◆ **PAGE TEXT**:
━━━

In the existing instruments, several ghost reflections of low intensity were found. The most severe ghost images were caused by higher-order reflections from the grating, that could reach the detector via extra reflections off the mounts and walls of the spectrometer. In general, these reflections are hard to correct for in the data processing. Ray tracing of these ghosts revealed the optical paths. Measures have been taken to prevent these reflections from reaching the detector. Mainly by the introduction of mechanical baffles, and by extending the black anodized inner walls of the spectrometer, such that higher grating diffraction orders cannot re-enter the optical path, and light paths between the mirrors other than the intended light path are blocked, see Figure 3.

Figure 3:

Top view of the spectrometer optics for PACE (left) and the new design (right). Subtle changes are implemented to block ghosts from higher order grating reflections.

A final major improvement is introduced by the repositioning of the low-pass filter in the system. The optical band of 385 nm – 770 nm needs to be limited. On the short wavelength, this is achieved by the spectrum of the Earth reflected sunlight, as well as the coatings of the transmissive elements of the system, the grating diffraction efficiency, and the quantum efficiency of the detector.

━━━

◆ **RECORDED INFORMATION**:

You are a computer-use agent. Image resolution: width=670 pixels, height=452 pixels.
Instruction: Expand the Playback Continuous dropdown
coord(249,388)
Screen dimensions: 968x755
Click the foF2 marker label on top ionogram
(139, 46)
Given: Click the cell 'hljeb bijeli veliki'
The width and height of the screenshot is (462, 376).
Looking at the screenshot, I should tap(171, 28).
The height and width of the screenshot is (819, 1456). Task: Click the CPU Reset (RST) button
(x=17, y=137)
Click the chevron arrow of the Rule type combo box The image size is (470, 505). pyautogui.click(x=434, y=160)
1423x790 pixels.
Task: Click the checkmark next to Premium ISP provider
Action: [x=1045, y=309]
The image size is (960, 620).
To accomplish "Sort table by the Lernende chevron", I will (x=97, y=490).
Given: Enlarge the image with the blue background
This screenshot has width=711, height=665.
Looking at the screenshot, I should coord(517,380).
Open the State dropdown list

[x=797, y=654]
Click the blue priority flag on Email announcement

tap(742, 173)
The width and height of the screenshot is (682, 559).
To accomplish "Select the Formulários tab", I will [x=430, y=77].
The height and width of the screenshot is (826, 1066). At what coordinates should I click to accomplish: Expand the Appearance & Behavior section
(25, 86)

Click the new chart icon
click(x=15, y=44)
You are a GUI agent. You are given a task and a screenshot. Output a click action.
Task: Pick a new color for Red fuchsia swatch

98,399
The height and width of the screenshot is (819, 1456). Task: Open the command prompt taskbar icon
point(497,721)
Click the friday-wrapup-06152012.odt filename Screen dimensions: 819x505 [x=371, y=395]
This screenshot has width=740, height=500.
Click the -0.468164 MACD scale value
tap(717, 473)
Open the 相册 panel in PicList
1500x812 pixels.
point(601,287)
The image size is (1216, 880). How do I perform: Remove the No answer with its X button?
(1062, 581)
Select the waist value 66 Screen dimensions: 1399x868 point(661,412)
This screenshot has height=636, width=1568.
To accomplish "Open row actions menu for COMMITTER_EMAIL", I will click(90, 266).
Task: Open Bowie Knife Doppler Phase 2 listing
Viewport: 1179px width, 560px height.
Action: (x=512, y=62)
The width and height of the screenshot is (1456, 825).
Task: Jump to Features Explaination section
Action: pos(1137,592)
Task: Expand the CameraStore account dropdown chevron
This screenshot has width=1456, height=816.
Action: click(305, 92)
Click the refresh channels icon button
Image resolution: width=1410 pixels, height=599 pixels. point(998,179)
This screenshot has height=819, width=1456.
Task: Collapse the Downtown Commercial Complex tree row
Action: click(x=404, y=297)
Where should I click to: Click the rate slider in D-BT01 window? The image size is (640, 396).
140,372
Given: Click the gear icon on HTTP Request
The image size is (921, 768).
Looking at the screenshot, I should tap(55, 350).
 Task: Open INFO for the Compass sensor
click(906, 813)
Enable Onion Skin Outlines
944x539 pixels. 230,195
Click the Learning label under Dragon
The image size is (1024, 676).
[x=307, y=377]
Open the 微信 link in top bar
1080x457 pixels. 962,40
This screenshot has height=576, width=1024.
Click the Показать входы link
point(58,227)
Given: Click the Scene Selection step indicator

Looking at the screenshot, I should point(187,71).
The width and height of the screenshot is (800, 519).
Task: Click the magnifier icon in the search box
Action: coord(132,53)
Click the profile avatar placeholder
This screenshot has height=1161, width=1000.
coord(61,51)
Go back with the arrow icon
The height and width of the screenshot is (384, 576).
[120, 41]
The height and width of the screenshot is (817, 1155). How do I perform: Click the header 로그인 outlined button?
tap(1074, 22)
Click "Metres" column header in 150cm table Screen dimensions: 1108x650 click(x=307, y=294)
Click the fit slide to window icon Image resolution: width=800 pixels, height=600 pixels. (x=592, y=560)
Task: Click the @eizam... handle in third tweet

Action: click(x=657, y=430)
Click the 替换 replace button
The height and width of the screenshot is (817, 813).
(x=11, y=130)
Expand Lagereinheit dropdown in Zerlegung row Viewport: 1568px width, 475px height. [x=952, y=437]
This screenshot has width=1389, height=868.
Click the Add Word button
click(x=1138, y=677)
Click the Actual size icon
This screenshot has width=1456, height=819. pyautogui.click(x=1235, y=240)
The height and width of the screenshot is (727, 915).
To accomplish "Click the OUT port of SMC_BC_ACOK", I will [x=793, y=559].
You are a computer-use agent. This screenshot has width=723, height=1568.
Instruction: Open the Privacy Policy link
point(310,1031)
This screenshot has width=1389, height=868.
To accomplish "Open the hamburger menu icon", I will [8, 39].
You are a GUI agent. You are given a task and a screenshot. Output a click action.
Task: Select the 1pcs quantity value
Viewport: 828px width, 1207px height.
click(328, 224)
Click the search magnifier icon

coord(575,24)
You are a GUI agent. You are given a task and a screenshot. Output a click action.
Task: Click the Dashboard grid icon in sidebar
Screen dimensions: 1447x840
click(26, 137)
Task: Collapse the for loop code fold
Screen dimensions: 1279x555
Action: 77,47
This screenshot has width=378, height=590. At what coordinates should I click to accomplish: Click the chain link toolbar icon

━━━

◆ **GIVEN INSTRUCTION 1**:
According to the passage on spectrometer ghost reflections, what caused the most severe ghost images?
◆ **GIVEN INSTRUCTION 2**:
Write the next few sentences of the passage on spectrometer ghost reflections, picking up after its final sentence.
The entries bear no relation to the passage on spectrometer ghost reflections.

◆ **TASK OUTPUT 1**:
Higher-order reflections from the grating caused them, reaching the detector through extra reflections off the mounts and walls of the spectrometer.

◆ **TASK OUTPUT 2**:
The operational spectral band of the spectrometer spans a full octave, such that the long wavelength end of the first diffraction order overlaps with the short wavelength end of the second diffraction order. To avoid mixing these optical signals, a filter is introduced just before the detector. On the front side of it is a graded filter that acts as an order sorting filter. However, this would still allow light from beyond the optical band from hitting the edge of the detector. Directly outside the optically active area of the detector are highly reflective structures. Long-wavelength light could thus cause stray light in the direct vicinity of the detector pixels. A short-pass filter (SPF) on the backside of the order-sorting filter prevents the long wavelength light from reaching the detector. The SPF coating recipe is a proprietary coating recipe provided by producer Optics Balzers Jena, but a ZEMAX encrypted coating file was provided, so that full wavelength and angle-dependent optical properties could be ascertained. The optical characteristics of the short-pass filter are shown in Figure 4.

Figure 4:

Optical characteristics of the short-pass filter, as applied on the backside of the order-sorting filter in the SPEXone for PACE instrument.

With an ~F/5 focus on the detector and wavelength-dependent incident angle, the angles of the ray through the SPF for wavelengths near the cutoff wavelength are between 0 and 20°, reflecting the light beyond about 800 nm. Light between 775 nm and 800 nm is partially transmitted. And it is this light that causes an extra straylight problem. The light hits the detector and is mostly converted into an optical signal. However, the detector features a micro-lens array, see Figure 5, to concentrate the light onto the photo-diode part of the detector unit cell, thereby increasing the sensitivity of the sensor. A small fraction is reflected off the surface of the micro-lens array of the detector.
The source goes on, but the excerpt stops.